Dr. Burke is board-certified in both Interventional Pain Management and Neurology and has completed an accredited Pain Fellowship with the Department of Anesthesiology at MD Anderson Cancer Center, one of the nation’s most prestigious hospitals. Dr. Burke completed her residency in Neurology at the University of Colorado, where she received the department’s ‘Excellence in Teaching’ award during her year as Chief Resident. Her Doctor of Medicine degree was completed at the University of Texas Health Science Center, where she was elected to the ‘Gold Humanism Honor Society.’

Maxim Moradian, M.D. - Interventional Spine Care & Orthopedic Regenerative Experts

Dr. Moradian is triple-board certified in Physical Medicine and Rehabilitation (PM&R), Sports Medicine and Pain Management. Dr. Moradian’s clinical practice is devoted to the comprehensive care of spine, joint, muscle, tendon, ligament, and peripheral nerve disorders. He is proficient in performing advanced, minimally-invasive procedures under fluoroscopic and/or ultrasound guidance in the entire spine. Dr. Moradian performs electrodiagnostic testing (EMG/NCS) for the accurate diagnosis of muscle and/or nerve disorders.

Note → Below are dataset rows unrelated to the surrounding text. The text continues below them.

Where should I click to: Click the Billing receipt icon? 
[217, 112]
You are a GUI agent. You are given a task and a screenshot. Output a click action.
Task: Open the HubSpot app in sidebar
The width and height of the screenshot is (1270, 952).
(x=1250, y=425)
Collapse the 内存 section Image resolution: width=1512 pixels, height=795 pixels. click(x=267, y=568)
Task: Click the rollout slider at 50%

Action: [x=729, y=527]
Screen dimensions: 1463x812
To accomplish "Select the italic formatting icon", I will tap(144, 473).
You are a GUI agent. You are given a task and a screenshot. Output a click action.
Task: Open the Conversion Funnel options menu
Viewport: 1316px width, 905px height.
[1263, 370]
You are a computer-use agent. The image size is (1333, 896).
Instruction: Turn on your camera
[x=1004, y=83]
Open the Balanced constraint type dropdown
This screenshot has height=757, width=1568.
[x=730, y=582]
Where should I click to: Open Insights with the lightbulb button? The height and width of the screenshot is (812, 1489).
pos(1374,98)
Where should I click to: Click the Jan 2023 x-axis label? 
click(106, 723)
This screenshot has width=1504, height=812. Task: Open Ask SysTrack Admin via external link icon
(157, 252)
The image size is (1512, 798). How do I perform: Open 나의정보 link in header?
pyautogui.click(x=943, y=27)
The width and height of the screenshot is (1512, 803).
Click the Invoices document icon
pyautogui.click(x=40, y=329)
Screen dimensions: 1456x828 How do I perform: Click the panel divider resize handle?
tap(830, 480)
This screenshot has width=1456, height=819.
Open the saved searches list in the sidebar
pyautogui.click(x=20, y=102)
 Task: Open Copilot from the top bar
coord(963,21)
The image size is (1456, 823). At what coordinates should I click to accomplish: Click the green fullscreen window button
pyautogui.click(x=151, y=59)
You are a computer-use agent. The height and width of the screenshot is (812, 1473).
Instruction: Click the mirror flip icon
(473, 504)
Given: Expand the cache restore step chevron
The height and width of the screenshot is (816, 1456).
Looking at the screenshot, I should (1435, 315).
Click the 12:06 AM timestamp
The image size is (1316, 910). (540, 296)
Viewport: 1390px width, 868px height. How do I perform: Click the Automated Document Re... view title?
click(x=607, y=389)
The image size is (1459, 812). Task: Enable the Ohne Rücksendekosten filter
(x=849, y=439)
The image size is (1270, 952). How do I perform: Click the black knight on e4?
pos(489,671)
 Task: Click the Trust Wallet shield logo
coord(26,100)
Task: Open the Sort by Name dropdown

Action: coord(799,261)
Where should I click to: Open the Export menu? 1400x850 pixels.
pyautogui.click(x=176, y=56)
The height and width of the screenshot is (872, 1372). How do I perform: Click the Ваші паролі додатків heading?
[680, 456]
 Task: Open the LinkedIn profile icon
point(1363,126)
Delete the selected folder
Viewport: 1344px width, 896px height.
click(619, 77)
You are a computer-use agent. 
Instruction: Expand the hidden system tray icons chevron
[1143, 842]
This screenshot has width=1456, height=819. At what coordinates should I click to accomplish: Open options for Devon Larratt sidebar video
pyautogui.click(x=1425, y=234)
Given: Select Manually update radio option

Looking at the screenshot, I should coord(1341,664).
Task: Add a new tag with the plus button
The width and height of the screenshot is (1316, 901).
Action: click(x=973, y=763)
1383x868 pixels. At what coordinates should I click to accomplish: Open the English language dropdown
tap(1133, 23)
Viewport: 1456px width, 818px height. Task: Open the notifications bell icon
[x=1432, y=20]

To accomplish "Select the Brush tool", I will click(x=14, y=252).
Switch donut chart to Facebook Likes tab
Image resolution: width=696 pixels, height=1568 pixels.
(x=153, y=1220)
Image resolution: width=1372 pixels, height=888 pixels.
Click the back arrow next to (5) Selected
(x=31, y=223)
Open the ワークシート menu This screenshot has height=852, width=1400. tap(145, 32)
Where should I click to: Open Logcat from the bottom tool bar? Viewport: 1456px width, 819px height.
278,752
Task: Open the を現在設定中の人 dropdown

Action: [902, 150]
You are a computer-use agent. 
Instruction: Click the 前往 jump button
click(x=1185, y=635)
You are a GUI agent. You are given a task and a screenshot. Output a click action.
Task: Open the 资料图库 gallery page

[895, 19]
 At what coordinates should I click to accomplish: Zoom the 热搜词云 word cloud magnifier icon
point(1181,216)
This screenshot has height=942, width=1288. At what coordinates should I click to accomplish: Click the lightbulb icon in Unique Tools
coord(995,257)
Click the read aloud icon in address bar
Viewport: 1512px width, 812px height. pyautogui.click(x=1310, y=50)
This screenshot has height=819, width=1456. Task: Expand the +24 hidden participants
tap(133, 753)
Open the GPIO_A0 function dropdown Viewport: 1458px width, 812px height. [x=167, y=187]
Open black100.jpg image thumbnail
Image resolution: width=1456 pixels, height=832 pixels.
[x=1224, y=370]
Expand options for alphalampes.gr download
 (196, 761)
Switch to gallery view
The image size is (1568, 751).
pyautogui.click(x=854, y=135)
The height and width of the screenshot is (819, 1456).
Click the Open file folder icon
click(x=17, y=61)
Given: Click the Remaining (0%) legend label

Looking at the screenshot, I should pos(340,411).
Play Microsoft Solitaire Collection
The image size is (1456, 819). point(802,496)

He has a special interest in regenerative medicine, sports concussions, neuromuscular ultrasound, medical education, and clinical research. His true passion is to treat his patients like his family and friends.

Wendi Lundquist, D.O. - Active Life Physical Medicine & Pain Center

Dr. Lundquist is the Medical Director and founder of Active Life Physical Medicine & Pain Center, Innovative Surgery Center, and Regena Spa. She is dual board certified in Physical Medicine and Rehabilitation along with Pain Management and a diplomat with the American Board of Pain Medicine. She completed her training at Loyola University in Chicago, Illinois in July of 2005. During her time there, she served as Chief Resident and was involved in several research projects. Prior to, she completed medical school at Midwestern University at the Arizona College of Osteopathic Medicine campus in Glendale, Arizona and internship at Doctors Hospital in Massillon, Ohio. She also has a Bachelor of Science in Biology and minor in Chemistry from the University of New Mexico in Albuquerque. She has a special interest in sports medicine, pain and spine. With 17 years experience, she has great enthusiasm towards regenerative medicine.